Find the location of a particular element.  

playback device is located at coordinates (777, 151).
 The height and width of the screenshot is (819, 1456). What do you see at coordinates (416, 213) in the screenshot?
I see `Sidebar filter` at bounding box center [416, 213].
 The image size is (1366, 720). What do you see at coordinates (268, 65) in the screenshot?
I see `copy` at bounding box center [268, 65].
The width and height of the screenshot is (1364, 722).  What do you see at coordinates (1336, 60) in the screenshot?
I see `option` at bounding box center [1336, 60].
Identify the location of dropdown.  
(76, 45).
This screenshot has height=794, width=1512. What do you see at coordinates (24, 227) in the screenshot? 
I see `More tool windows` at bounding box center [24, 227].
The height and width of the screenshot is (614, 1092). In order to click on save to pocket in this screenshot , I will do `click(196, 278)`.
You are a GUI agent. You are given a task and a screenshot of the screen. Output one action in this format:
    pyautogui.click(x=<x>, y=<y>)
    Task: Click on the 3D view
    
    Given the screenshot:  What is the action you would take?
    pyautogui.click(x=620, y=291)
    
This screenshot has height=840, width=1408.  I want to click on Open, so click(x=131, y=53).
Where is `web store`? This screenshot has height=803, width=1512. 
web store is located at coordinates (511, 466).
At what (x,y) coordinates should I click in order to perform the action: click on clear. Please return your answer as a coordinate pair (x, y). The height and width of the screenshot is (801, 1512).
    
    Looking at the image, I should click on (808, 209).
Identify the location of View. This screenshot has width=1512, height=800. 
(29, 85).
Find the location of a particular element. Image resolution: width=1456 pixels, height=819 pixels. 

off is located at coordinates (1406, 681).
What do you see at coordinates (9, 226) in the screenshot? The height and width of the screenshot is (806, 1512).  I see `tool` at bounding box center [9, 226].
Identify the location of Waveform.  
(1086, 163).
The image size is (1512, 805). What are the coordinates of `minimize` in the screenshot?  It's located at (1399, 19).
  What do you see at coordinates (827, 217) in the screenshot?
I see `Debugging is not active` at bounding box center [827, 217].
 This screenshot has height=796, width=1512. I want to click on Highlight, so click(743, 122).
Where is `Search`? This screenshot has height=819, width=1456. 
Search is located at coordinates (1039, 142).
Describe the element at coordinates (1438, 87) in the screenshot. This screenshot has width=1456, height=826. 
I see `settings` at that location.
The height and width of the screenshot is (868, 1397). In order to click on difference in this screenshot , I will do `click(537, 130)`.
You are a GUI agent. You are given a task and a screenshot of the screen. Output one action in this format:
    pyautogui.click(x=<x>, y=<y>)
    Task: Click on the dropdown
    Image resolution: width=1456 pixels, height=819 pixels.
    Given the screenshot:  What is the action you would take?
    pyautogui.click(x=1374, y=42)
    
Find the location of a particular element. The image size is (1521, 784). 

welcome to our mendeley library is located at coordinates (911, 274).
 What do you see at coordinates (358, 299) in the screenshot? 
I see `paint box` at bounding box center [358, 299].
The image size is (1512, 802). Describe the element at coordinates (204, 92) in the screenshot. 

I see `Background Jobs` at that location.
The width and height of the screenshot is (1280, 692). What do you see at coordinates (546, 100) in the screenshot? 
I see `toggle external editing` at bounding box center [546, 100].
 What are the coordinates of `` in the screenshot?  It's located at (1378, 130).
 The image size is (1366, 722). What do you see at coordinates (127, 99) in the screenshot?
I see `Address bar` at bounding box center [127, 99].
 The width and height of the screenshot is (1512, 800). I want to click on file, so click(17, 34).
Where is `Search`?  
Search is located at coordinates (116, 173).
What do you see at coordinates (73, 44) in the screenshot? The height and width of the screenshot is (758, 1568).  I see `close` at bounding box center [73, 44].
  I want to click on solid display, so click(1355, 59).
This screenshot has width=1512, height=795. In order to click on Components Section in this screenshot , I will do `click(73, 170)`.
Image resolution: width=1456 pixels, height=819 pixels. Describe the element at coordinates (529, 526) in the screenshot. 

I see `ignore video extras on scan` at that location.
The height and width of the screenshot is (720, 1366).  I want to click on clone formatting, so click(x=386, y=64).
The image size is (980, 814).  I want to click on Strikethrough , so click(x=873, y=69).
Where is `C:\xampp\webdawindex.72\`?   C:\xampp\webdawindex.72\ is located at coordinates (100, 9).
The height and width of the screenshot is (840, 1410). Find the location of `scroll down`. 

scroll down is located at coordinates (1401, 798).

_Instructions for the task_
Reproduce every one of the items above word for word, with no changes of any kind.

_Complete response_
Find the location of a particular element.  

playback device is located at coordinates (777, 151).
 The height and width of the screenshot is (819, 1456). What do you see at coordinates (416, 213) in the screenshot?
I see `Sidebar filter` at bounding box center [416, 213].
 The image size is (1366, 720). What do you see at coordinates (268, 65) in the screenshot?
I see `copy` at bounding box center [268, 65].
The width and height of the screenshot is (1364, 722).  What do you see at coordinates (1336, 60) in the screenshot?
I see `option` at bounding box center [1336, 60].
Identify the location of dropdown.  
(76, 45).
This screenshot has height=794, width=1512. What do you see at coordinates (24, 227) in the screenshot? 
I see `More tool windows` at bounding box center [24, 227].
The height and width of the screenshot is (614, 1092). In order to click on save to pocket in this screenshot , I will do `click(196, 278)`.
You are a GUI agent. You are given a task and a screenshot of the screen. Output one action in this format:
    pyautogui.click(x=<x>, y=<y>)
    Task: Click on the 3D view
    
    Given the screenshot:  What is the action you would take?
    pyautogui.click(x=620, y=291)
    
This screenshot has height=840, width=1408.  I want to click on Open, so click(x=131, y=53).
Where is `web store`? This screenshot has height=803, width=1512. 
web store is located at coordinates (511, 466).
At what (x,y) coordinates should I click in order to perform the action: click on clear. Please return your answer as a coordinate pair (x, y). The height and width of the screenshot is (801, 1512).
    
    Looking at the image, I should click on (808, 209).
Identify the location of View. This screenshot has width=1512, height=800. 
(29, 85).
Find the location of a particular element. Image resolution: width=1456 pixels, height=819 pixels. 

off is located at coordinates (1406, 681).
What do you see at coordinates (9, 226) in the screenshot? The height and width of the screenshot is (806, 1512).  I see `tool` at bounding box center [9, 226].
Identify the location of Waveform.  
(1086, 163).
The image size is (1512, 805). What are the coordinates of `minimize` in the screenshot?  It's located at (1399, 19).
  What do you see at coordinates (827, 217) in the screenshot?
I see `Debugging is not active` at bounding box center [827, 217].
 This screenshot has height=796, width=1512. I want to click on Highlight, so click(743, 122).
Where is `Search`? This screenshot has height=819, width=1456. 
Search is located at coordinates (1039, 142).
Describe the element at coordinates (1438, 87) in the screenshot. This screenshot has width=1456, height=826. 
I see `settings` at that location.
The height and width of the screenshot is (868, 1397). In order to click on difference in this screenshot , I will do `click(537, 130)`.
You are a GUI agent. You are given a task and a screenshot of the screen. Output one action in this format:
    pyautogui.click(x=<x>, y=<y>)
    Task: Click on the dropdown
    Image resolution: width=1456 pixels, height=819 pixels.
    Given the screenshot:  What is the action you would take?
    pyautogui.click(x=1374, y=42)
    
Find the location of a particular element. The image size is (1521, 784). 

welcome to our mendeley library is located at coordinates (911, 274).
 What do you see at coordinates (358, 299) in the screenshot? 
I see `paint box` at bounding box center [358, 299].
The image size is (1512, 802). Describe the element at coordinates (204, 92) in the screenshot. 

I see `Background Jobs` at that location.
The width and height of the screenshot is (1280, 692). What do you see at coordinates (546, 100) in the screenshot? 
I see `toggle external editing` at bounding box center [546, 100].
 What are the coordinates of `` in the screenshot?  It's located at (1378, 130).
 The image size is (1366, 722). What do you see at coordinates (127, 99) in the screenshot?
I see `Address bar` at bounding box center [127, 99].
 The width and height of the screenshot is (1512, 800). I want to click on file, so click(17, 34).
Where is `Search`?  
Search is located at coordinates (116, 173).
What do you see at coordinates (73, 44) in the screenshot? The height and width of the screenshot is (758, 1568).  I see `close` at bounding box center [73, 44].
  I want to click on solid display, so click(1355, 59).
This screenshot has width=1512, height=795. In order to click on Components Section in this screenshot , I will do `click(73, 170)`.
Image resolution: width=1456 pixels, height=819 pixels. Describe the element at coordinates (529, 526) in the screenshot. 

I see `ignore video extras on scan` at that location.
The height and width of the screenshot is (720, 1366).  I want to click on clone formatting, so click(x=386, y=64).
The image size is (980, 814).  I want to click on Strikethrough , so click(x=873, y=69).
Where is `C:\xampp\webdawindex.72\`?   C:\xampp\webdawindex.72\ is located at coordinates (100, 9).
The height and width of the screenshot is (840, 1410). Find the location of `scroll down`. 

scroll down is located at coordinates (1401, 798).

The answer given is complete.